Stocks, pound sink on Italy, UK, trade was worries

Stock markets slumped and the pound hit a fresh two-year low against the euro Friday as traders reacted to a sudden Italian political crisis, a British economic contraction and a new twist in the US-China trade war.

Equities have fallen for much of August amid lingering concerns of a global economic slowdown as Washington and Beijing continue to exchange trade blows.

US President Donald Trump raised the stakes again on Friday, saying he was not ready to finalise a trade deal with China and even indicating he might cancel talks scheduled in September.

“We’re not ready to make a deal but we’ll see what happens… We have all the cards. We’re doing well,” Trump told reporters at the White House before heading out on vacation at his New Jersey golf resort.

Analyst David Madden at trading firm CMC Markets UK said: “Beijing won’t like the latest development, so the uncertainty is likely to spill over into next week.”

Wall Street shares dove after the announcement, as did European markets, which were already headed downward over Italian political ructions and data showing the UK’s Brexit-facing economy is on the brink of recession.

“Political uncertainty in Italy has rocked stock markets around Europe,” Madden said.

Milan’s stock market closed down more than two percent after Italy’s far- right Deputy Prime Minister Matteo Salvini pulled his support for the country’s coalition government on Thursday and called for snap elections.

The heightened political tensions in the heavily-indebted country — the eurozone’s third largest economy — also caused yields to rise on Italian government bonds.

In currency trading, the pound’s woes helped propel the euro to a two-year high at 92.86 pence.

Adding to Britain’s economic troubles, official data released Friday showed the country’s gross domestic product (GDP) fell 0.2 percent in the second quarter, the first time it has contracted in almost seven years.

Another decline in the third quarter would put Britain in recession ahead of the nation’s expected withdrawal from the EU on October 31.

“All in all, today’s disappointing GDP figure is set to raise alarm bells over Brexit dragging the UK economy deeper into the abyss,” said Lukman Otunuga, senior research analyst at FXTM.

Elsewhere, Frankfurt’s DAX 30 index sank 1.3 percent after data showed German exports in June were eight percent lower than a year earlier, the country’s latest weak economic indicator.

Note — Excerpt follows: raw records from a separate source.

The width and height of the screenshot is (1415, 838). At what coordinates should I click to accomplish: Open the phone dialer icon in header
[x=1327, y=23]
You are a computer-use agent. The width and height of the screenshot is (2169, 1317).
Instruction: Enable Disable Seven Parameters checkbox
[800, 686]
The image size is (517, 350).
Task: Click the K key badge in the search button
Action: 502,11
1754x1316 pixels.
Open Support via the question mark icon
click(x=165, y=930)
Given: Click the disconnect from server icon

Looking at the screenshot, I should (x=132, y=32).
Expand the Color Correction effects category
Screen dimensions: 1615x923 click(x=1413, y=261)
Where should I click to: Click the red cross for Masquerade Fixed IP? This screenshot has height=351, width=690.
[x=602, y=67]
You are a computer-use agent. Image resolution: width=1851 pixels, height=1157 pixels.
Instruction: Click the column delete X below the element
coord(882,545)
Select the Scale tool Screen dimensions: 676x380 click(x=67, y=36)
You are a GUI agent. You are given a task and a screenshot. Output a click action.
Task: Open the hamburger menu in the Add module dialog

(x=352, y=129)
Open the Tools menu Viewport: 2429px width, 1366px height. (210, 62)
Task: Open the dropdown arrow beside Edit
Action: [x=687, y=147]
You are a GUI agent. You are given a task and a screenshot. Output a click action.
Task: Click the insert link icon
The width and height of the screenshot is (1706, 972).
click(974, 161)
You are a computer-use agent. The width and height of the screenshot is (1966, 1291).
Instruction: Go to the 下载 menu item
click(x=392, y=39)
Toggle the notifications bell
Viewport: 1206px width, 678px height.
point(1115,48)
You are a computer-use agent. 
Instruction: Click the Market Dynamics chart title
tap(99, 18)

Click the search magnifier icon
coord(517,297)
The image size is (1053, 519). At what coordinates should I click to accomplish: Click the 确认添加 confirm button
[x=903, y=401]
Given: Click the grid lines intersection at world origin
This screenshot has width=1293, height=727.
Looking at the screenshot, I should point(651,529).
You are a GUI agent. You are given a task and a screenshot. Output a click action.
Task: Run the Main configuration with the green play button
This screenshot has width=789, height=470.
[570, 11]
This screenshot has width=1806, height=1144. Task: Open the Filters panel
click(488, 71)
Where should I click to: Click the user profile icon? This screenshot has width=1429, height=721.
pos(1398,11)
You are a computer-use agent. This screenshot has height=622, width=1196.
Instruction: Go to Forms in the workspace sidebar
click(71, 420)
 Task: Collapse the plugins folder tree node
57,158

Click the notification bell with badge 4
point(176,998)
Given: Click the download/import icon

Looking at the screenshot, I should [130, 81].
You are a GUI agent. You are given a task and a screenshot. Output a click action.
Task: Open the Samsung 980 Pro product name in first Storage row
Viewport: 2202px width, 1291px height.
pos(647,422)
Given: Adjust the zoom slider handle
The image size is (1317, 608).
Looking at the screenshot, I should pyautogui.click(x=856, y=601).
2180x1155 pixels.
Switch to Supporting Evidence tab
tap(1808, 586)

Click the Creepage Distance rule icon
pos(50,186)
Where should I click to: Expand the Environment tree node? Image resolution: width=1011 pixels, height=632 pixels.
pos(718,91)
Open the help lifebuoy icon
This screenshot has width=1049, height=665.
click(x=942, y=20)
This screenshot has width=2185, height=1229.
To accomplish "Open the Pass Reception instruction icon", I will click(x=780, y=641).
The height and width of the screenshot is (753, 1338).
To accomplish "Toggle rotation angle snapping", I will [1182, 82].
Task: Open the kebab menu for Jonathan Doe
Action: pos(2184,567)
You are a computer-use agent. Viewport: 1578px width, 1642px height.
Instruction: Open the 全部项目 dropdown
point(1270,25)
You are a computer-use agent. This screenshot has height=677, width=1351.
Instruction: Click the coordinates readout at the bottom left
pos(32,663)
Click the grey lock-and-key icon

In Asia, stock markets largely reversed early gains from a bargain-hunting push as investors remained wary about the US-China trade war.

It was a volatile week for markets, with equities hammered on Monday after Beijing allowed the yuan to slide against the dollar following Trump’s announcement of fresh tariffs on Chinese goods starting September 1. Oil prices surged on Friday, boosted by reports that Saudi Arabia was trying to get fellow OPEC members to bolster prices.

Uber shares tumbled after it reported a bigger-than-expected $5.2 billion loss in the second quarter, exacerbating worries about the ride-hailing company’s long-term path to profitability.